**The problem**:
Return everything from the start of the entries down to the line containing "click(x=86, y=62)", copied verbatim.

**Listing**:
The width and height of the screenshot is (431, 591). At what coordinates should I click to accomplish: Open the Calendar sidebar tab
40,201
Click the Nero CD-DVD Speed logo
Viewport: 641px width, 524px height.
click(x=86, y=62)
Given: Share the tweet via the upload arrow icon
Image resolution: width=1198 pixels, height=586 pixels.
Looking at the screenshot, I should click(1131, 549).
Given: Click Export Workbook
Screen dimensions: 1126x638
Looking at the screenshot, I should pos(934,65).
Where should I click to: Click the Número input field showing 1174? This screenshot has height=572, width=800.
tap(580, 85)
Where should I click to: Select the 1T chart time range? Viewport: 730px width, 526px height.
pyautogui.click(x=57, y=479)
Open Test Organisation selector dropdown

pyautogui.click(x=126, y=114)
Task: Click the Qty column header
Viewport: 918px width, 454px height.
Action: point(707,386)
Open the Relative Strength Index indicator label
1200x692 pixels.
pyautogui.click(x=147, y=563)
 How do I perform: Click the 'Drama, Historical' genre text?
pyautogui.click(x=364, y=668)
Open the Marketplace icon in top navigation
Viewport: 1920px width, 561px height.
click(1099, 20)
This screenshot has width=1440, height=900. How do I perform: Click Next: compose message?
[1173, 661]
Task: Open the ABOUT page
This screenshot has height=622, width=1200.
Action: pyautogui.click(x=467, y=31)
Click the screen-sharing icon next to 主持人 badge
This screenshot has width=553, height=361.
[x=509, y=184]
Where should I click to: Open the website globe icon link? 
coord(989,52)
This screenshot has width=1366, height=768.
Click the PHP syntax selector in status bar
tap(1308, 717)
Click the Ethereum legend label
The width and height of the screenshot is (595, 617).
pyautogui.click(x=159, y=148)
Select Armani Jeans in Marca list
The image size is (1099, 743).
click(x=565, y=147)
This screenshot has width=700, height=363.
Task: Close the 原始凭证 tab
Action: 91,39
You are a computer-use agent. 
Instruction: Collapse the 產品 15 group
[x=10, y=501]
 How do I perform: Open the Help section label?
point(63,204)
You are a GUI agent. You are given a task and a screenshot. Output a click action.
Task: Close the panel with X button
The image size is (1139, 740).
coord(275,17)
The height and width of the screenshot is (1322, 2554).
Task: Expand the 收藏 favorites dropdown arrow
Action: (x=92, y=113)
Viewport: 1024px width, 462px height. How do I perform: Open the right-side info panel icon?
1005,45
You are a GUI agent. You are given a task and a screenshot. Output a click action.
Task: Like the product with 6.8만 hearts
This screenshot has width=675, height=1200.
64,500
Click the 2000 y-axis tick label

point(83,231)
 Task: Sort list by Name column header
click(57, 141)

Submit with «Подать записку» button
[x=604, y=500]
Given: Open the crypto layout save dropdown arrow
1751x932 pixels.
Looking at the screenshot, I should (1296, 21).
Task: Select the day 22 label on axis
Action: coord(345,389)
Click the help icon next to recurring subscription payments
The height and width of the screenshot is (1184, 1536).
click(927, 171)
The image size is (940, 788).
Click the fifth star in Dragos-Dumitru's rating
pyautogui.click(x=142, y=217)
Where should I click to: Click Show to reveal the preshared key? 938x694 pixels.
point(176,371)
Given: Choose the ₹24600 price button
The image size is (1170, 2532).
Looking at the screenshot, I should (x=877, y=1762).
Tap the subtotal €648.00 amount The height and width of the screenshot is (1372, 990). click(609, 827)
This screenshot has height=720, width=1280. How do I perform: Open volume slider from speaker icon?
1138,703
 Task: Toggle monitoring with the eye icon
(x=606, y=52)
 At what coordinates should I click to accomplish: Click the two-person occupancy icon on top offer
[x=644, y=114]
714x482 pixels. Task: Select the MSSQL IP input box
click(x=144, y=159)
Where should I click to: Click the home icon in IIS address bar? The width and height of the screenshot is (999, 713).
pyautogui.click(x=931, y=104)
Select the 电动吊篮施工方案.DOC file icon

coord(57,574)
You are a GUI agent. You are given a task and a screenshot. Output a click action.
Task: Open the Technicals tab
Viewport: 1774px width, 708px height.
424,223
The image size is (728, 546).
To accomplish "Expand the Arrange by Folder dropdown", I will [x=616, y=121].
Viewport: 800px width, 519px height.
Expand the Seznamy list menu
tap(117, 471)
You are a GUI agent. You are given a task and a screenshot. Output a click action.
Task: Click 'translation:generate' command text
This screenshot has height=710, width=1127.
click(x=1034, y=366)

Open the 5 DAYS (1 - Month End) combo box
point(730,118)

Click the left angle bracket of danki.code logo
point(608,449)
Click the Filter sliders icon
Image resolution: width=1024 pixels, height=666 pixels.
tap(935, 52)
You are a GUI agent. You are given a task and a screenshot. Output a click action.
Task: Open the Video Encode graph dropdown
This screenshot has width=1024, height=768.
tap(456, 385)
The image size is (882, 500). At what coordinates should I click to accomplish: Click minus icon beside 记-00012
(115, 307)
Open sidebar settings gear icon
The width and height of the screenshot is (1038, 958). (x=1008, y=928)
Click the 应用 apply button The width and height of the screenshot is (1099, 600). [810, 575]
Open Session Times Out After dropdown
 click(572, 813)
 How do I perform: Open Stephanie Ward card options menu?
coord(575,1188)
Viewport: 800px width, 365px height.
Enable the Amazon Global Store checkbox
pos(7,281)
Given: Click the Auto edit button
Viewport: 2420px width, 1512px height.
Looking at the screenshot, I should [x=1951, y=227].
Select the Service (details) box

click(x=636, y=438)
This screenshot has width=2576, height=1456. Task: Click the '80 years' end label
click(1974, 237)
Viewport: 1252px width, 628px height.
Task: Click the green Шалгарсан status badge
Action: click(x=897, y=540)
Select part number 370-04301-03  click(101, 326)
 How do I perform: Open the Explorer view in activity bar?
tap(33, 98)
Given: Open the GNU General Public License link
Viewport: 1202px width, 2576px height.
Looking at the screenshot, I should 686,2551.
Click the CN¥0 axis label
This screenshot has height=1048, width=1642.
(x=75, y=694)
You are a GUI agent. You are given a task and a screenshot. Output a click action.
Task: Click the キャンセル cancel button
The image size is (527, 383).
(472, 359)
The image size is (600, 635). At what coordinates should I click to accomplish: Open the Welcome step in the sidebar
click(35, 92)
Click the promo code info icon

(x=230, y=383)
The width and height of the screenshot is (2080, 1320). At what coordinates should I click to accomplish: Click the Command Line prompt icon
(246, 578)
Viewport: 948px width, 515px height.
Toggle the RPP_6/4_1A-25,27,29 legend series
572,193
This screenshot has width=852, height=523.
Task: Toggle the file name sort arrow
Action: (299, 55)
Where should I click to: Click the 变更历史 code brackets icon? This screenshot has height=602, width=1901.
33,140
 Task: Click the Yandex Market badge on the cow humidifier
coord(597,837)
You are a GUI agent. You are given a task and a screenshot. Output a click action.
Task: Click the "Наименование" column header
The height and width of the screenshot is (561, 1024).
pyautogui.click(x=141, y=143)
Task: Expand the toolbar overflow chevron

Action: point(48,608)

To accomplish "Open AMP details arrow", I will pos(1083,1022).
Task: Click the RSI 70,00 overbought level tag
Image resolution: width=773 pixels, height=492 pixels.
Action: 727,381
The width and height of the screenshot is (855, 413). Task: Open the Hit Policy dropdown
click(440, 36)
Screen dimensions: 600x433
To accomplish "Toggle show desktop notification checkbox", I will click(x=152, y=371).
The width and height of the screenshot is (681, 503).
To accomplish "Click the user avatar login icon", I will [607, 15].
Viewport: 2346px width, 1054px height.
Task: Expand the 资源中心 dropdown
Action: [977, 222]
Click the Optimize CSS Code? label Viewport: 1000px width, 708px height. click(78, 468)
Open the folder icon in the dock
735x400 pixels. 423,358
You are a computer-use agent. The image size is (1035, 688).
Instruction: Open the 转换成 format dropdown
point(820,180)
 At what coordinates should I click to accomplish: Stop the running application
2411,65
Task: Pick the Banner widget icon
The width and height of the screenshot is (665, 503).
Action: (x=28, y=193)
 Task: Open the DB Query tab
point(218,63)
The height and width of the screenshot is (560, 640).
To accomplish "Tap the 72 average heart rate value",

**Solution**:
The width and height of the screenshot is (431, 591). At what coordinates should I click to accomplish: Open the Calendar sidebar tab
40,201
Click the Nero CD-DVD Speed logo
Viewport: 641px width, 524px height.
click(x=86, y=62)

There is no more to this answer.